By Fabiha Hannan on 18 November 2013

UPDATE:

I included a list of things to take away from the paper after our meeting today.

__

The paper is about compiling a program in memory in an “Instruction cache aware” way to minimize cache conflicts between procedures. The main issue is the conflicts between procedures on different threads (inter-thread account for an average of 21.21% of misses, usually due to the processor switching between threads often every cycle) than on the same thread (intra-thread accounts for an average of 20.47% of all misses, usually due to procedure calls). Inter-thread conflicts tend to not repeat with predictable patterns, making it more difficult to create optimization techniques. The program layout at the time of the paper made the problem worse. The paper also focuses on the direct-mapped caches that most frequently experience miss conflicts. The researchers looked at three situations to find potential solutions:

1) Giving the compiler knowledge about programs that will be co-scheduled and control over the code. This usually applies for static workloads, pipelining or some communication mechanism, or when threads follow relatively different paths in the code

2) Giving the compiler knowledge about programs likely to be co-scheduled and no control over the code of other programs. This uses the same scenarios but without remapping all the programs or when one application has several co-programs at different times. This is possible if there is run-time or load-time code modification to optimize program being run.

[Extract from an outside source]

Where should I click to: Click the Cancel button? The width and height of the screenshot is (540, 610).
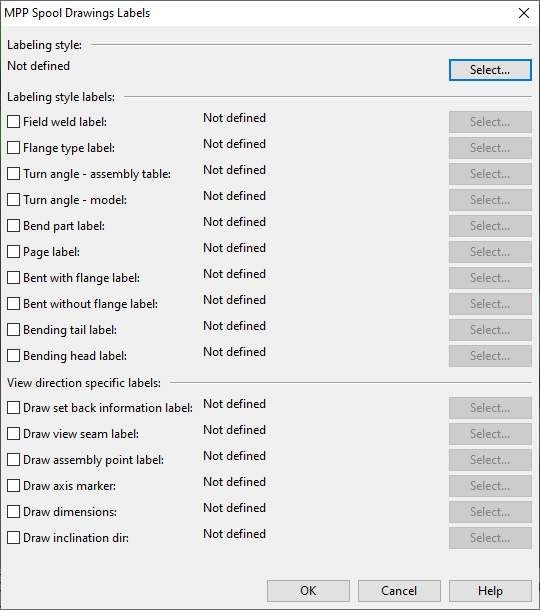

3) Not giving the compiler this information at compile time. We can assume control over mapping logical pages to cache lines (physically-addressed cache is larger than system page size). Standard instruction cache layout optimizations make this assumption

If you are interested in a particular topic, the authors explain that the paper is split into the following sections:

Section 2 – Background info on multithreading/instruction cache layout research

Section 4 – Methodology, what benchmarks they used, and how they measured results

Section 5 – Techniques for coordinated compilation of programs likely to be co-resident

Section 6 – Mechanisms for compiling one program given some knowledge of other programs likely to be run with

Section 7 – How compiler and OS mechanisms reduce instruction cache misses even when the applications to be run together are not known

Section 8 – The techniques work for a range of cache associations and sizes

Section 9 – Conclusion

I looked at section 2 for past research on related topics:

Hwu and Chang worked on an algorithm to improve instruction cache performance with inlining (replacing function call site with body of what’s being called; risks larger size), basic block reordering (using a Weighted Call Graph and proximity heuristic), and procedure reordering compiler optimizations.

McFarling only cached frequently used instructions using a directed acyclic graph of procedures, loops, and conditionals. He tried to partition it so that each one was less than the size of the cache.

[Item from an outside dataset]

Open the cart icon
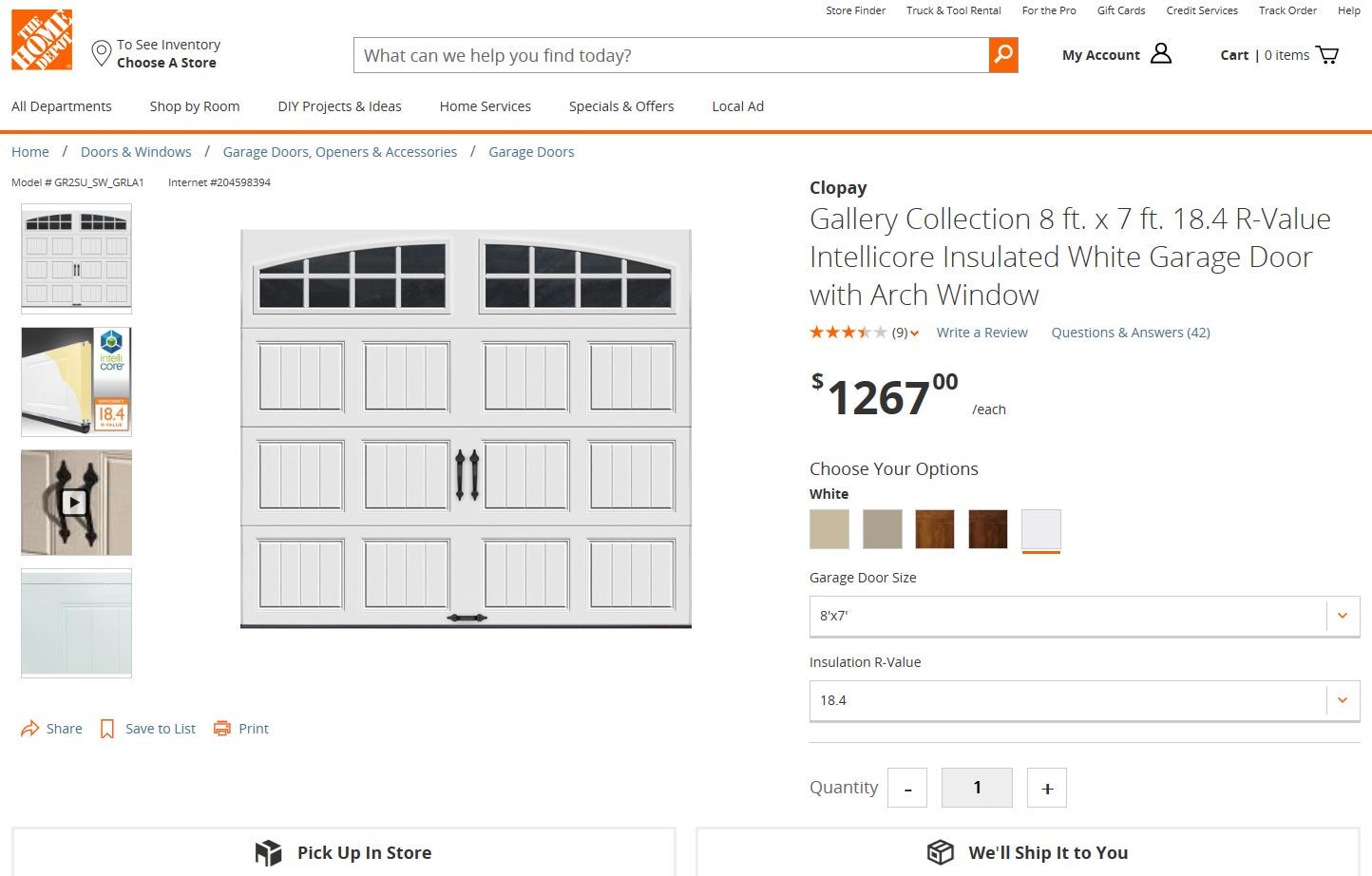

Pettis and Hansen used basic block reordering, procedure splitting, and procedure reordering to improve the code layout.

Hashemi et al computed which procedures occupy which lines. Torrellas et al mapped operating system code with an algorithm.

Finally, Gloy and Smith used an algorithm called the Temporal Profile Conflict Modeling (TPCM). Information about procedure interleaving would go into a program trace. Kumar and Tullsen extend this to work for a multithreaded processor as it is based on temporal profile data and accurately models temporal the relevant cache mapping conflicts. TPCM can also be applied to code blocks of any granularity.

In the last two sections, Kumar and Tullsen explain their results. They show how their techniques can be applied to other caches (associative caches and caches with different sizes) as well as what improvements they made for the three scenarios. When co-scheduling is expected, the best complication technique resulted in 11% performance improvement and around 20% with a remapping algorithm. They did not feel as successful with only co-scheduling predicted (one thread was accessible) as less results were given. When each program is mapped independently at compile time, the technique (with no remapping) achieved 13% performance time improvement for two threads and 27% for four threads.

__

Brief Points to Take Away From The Paper:

  • We can make similar graphs and use similar models for the GPGPU-Sim, such as miss rates, performance improvement (the paper uses Weight Speedup but we don't want to use that; it doesn't give us new, useful info), and percentage of interthread and intrathread errors when running a specific benchmark or program.

  • The techniques used for and insight on the case both programs are known to be running at the same time (In our case, we know that we are scheduled one specific program at the compile time. Thus, we are working with the same case).